How Soccer Explains the World: An Unlikely Theory of Globalization
by Franklin Foer
Harper Perennial, 2004 (2010), 288 pp.
Even before the kickoff to the World Cup tournament, many were commenting on what the tournament will mean for Africa and, searching for new ways to build up the excitement, expounding on what soccer means for Africa and how it represents the state of the continent as a whole. Some of this commentary is insightful, though most over-interpret the game’s ability to predict world peace, or exemplify endemic corruption.
This wave of recent commentary has made me even more appreciative of the newly re-issued How Soccer Explains the World: An Unlikely Theory of Globalization, by New Republic editor Franklin Foer. Foer’s skill lies in his masterful handling of his prose and swift narrative, as he sprints from country to country during a six-month sabbatical from the New Republic to study soccer culture around the world; his genius lies in his restraint. He holds himself back from trying to tie his chapters into a flat-footed, book-length argument that proves some generality about how soccer is a unifying force that affects politics, race, and religion. By forsaking such a ponderous point he is able to dribble circles around all of these issues, providing fascinating—and sometimes contradictory—vignettes about racism, corruption, and religion in the process.

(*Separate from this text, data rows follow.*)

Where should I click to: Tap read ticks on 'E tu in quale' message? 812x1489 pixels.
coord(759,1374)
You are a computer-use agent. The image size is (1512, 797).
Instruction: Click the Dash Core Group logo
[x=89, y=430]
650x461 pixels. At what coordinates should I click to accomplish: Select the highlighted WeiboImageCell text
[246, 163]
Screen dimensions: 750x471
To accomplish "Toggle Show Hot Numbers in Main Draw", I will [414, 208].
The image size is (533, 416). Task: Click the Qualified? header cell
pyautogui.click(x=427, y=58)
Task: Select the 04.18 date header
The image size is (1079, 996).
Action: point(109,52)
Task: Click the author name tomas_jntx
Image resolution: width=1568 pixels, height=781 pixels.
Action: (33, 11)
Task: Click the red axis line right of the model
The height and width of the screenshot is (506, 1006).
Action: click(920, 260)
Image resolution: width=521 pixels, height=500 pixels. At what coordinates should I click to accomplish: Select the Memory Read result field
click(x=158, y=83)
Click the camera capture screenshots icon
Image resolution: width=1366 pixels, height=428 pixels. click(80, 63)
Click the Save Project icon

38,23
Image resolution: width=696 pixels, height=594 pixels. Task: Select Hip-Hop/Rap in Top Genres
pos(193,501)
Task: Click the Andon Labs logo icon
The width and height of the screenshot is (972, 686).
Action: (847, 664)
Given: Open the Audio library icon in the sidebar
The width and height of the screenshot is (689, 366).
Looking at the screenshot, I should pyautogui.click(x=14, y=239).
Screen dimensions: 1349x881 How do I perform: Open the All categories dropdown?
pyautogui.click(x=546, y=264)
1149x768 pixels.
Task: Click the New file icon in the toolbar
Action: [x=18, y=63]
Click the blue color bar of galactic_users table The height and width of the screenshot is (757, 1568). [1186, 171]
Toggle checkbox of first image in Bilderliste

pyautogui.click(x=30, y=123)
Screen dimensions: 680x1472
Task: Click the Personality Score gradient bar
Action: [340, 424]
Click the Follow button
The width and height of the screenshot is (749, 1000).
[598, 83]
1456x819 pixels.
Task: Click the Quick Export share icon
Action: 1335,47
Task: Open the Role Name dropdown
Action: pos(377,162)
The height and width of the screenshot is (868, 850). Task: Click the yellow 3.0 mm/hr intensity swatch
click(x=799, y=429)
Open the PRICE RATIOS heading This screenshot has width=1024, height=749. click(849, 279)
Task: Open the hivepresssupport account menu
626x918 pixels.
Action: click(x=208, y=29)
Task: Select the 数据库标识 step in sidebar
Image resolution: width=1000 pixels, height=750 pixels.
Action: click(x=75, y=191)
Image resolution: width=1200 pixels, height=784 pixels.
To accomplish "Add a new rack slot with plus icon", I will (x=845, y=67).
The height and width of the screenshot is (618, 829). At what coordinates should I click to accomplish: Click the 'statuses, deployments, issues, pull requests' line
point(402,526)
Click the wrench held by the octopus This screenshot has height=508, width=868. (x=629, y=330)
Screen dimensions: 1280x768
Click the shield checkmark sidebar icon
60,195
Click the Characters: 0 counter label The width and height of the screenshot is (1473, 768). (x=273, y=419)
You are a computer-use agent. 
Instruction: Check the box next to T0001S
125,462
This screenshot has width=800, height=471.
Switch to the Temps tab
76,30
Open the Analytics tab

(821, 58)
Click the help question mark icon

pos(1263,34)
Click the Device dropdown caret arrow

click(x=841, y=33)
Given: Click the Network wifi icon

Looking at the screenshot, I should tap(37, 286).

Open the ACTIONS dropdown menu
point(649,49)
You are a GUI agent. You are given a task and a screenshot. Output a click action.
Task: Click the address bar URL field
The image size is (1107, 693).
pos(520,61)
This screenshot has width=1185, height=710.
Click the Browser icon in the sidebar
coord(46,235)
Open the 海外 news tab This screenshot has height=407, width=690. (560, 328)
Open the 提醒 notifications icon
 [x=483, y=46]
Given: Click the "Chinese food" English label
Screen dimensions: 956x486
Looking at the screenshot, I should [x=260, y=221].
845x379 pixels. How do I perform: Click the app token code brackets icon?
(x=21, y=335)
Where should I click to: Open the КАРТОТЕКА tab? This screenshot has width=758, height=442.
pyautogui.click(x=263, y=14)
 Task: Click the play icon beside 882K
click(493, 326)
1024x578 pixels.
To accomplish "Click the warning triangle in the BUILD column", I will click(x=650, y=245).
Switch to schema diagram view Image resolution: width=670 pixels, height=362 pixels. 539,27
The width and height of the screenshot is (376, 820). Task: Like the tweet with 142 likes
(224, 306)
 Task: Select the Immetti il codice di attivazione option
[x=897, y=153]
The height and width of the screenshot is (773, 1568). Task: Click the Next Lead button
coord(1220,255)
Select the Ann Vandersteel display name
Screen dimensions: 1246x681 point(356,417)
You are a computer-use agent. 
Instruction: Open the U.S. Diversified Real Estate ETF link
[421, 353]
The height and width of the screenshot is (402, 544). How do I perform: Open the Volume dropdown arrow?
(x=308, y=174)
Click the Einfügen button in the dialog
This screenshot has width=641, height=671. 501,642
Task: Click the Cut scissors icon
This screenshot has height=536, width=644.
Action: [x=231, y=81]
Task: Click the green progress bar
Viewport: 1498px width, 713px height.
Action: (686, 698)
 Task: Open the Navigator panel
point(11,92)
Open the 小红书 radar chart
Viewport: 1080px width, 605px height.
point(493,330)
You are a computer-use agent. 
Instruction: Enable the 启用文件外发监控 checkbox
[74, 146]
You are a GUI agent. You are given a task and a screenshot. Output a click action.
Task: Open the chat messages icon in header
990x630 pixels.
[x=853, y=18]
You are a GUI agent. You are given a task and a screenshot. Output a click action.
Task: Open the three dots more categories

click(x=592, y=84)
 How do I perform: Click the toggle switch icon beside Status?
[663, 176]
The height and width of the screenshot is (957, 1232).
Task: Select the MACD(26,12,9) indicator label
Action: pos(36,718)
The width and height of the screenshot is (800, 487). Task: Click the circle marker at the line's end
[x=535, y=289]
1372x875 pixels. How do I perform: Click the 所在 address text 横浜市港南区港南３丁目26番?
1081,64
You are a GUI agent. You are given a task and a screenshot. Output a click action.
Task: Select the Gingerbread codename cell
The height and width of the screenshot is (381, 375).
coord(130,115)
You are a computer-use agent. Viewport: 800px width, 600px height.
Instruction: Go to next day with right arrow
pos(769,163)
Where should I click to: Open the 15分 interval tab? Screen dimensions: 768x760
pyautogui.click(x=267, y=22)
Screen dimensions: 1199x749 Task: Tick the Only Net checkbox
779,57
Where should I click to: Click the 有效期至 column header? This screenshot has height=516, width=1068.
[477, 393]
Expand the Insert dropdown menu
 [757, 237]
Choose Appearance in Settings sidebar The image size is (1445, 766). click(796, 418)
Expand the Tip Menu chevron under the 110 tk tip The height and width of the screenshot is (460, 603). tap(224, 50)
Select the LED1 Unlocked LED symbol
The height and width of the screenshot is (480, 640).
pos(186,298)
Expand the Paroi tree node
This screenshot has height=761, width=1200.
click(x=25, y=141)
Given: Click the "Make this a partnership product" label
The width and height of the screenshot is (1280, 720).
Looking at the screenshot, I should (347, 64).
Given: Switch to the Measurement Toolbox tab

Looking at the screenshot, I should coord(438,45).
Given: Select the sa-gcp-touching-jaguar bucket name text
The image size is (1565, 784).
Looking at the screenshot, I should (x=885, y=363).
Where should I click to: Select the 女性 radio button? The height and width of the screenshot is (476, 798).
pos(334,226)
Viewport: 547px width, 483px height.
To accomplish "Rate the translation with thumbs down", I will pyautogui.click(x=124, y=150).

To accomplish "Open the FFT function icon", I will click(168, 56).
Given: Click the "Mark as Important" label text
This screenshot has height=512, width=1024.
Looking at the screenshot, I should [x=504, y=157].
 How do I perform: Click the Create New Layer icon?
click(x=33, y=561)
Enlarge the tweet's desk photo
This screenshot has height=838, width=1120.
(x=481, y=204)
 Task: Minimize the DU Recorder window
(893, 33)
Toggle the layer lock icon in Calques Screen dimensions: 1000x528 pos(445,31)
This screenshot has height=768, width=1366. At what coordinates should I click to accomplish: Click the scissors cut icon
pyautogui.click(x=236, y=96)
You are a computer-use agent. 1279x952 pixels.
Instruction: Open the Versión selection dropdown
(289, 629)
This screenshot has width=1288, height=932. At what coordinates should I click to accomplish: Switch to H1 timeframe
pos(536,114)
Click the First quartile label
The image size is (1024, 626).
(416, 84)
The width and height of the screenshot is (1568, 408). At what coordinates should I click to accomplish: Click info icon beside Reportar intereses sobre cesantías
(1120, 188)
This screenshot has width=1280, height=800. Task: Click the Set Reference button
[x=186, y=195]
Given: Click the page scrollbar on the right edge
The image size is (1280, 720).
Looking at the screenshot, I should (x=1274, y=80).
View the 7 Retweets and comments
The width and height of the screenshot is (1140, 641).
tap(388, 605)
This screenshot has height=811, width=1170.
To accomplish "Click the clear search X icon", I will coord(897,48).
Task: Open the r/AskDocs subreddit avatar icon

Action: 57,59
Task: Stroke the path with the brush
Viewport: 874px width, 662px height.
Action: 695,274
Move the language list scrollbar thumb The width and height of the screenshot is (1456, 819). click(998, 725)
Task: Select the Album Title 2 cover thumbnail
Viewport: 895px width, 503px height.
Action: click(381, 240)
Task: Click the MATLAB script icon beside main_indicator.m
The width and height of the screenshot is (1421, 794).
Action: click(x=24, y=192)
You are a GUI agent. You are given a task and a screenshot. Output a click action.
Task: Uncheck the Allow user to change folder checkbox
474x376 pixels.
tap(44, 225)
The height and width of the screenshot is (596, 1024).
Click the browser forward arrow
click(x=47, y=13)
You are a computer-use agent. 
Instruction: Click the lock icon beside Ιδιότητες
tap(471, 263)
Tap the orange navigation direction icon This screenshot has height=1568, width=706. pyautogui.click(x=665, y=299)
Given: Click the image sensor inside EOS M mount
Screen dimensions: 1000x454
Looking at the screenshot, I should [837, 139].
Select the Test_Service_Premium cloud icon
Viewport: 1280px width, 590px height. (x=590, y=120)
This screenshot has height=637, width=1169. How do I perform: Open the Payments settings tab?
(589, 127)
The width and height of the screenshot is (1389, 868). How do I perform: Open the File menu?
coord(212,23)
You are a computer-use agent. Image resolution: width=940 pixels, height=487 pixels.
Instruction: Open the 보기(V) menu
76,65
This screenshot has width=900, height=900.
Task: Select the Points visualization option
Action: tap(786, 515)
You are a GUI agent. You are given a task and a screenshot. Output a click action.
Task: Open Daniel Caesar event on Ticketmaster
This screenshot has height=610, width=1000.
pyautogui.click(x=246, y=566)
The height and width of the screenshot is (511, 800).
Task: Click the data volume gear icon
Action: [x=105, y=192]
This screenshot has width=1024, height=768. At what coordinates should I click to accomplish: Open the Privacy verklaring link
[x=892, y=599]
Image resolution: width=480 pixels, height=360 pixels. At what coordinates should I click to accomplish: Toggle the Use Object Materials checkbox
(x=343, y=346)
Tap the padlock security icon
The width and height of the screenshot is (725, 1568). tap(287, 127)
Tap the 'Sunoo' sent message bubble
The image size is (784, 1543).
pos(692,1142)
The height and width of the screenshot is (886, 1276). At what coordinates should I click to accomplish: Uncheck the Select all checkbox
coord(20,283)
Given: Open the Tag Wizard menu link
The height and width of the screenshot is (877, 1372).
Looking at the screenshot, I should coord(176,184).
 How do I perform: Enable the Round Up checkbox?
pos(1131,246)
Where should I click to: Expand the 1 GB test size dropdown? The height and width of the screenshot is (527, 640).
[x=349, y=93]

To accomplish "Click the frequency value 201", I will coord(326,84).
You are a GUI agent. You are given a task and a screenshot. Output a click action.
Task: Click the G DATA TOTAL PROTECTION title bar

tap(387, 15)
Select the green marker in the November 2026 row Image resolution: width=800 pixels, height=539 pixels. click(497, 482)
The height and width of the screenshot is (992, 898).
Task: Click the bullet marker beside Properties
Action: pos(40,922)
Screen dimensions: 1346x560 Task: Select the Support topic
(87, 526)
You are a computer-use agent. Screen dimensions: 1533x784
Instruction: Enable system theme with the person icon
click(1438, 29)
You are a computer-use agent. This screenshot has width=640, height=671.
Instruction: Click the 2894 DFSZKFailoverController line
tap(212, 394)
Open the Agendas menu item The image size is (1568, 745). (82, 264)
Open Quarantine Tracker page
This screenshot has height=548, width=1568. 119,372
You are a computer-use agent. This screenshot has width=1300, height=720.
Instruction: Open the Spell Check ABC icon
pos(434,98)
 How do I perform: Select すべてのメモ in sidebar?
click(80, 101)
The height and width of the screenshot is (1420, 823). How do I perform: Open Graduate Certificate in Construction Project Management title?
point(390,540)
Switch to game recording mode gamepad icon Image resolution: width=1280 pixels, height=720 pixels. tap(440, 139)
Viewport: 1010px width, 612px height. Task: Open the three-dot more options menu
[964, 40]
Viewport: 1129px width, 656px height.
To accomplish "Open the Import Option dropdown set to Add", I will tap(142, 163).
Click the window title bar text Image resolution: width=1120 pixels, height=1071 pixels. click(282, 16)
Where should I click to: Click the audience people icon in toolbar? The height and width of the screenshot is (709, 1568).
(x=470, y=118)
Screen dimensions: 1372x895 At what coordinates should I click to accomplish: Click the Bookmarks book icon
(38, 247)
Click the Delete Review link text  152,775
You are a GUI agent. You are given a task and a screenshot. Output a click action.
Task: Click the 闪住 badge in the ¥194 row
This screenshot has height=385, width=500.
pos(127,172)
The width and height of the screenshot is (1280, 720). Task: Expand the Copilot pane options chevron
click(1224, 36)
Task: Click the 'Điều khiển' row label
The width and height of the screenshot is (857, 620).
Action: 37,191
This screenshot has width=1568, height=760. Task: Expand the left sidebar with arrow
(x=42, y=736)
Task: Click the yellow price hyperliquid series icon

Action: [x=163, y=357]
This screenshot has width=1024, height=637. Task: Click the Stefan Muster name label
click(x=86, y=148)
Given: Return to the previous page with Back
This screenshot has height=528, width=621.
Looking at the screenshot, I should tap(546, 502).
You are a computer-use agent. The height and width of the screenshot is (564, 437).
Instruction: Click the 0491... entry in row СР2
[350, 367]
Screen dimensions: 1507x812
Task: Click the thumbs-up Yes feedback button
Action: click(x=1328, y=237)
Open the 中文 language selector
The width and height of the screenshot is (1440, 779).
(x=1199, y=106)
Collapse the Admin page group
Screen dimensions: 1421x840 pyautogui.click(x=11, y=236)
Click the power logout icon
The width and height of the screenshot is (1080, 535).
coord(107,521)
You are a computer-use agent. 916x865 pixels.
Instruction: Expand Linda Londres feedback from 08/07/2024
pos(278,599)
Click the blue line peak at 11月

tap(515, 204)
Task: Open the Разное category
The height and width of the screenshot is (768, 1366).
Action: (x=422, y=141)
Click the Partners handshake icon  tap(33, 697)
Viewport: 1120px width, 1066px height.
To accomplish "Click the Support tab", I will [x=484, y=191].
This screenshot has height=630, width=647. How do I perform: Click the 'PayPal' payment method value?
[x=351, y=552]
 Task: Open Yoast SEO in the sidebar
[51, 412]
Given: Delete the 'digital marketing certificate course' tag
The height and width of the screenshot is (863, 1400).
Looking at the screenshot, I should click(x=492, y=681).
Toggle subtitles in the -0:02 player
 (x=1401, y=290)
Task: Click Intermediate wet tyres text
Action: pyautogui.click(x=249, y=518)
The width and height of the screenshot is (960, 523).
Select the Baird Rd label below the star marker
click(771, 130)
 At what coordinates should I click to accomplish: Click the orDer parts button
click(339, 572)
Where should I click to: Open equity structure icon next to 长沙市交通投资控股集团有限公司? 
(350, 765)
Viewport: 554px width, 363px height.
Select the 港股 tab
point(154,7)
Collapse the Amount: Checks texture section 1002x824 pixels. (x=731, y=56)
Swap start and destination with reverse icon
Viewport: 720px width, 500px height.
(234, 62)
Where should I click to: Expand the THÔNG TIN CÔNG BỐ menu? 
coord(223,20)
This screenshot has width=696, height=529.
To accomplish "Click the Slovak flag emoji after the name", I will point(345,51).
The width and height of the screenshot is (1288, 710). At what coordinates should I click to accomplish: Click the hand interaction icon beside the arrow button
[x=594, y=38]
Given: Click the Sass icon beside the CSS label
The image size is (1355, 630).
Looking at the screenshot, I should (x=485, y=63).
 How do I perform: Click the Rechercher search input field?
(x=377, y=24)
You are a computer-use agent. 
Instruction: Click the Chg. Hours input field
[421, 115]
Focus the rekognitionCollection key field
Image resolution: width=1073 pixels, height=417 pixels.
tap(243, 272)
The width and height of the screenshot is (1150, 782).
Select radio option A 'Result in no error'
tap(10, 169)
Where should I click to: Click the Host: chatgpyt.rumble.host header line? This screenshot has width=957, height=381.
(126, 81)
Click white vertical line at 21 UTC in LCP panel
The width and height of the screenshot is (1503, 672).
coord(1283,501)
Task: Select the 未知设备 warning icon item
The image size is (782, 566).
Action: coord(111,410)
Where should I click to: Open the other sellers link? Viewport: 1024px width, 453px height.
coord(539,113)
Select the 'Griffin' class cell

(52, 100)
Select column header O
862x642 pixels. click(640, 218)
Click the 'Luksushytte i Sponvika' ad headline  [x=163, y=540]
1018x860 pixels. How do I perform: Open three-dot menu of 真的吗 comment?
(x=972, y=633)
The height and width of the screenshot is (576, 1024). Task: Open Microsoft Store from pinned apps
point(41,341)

In the opening chapter, Foer heads to the Balkans to hunt down the story of a former Serbian warlord who used his network of soccer thugs to organize the murders of at least 2,000 Bosniaks (Bosnian Muslims) and Croats, and then maintained his grip on power over his ad-hoc militia after the war by buying a club team. This story is fascinating for its ability to clarify how quickly certain networks can be activated to perpetrate mass violence, and how impermeable such wartime dynamics are to lasting peace agreements. These points are made through pure illustration, including a chilling segment in which Foer is intimidated into giving a Belgrade gang leader the same three-fingered salute that victims of ethnic cleansing were forced to give their executors before being killed.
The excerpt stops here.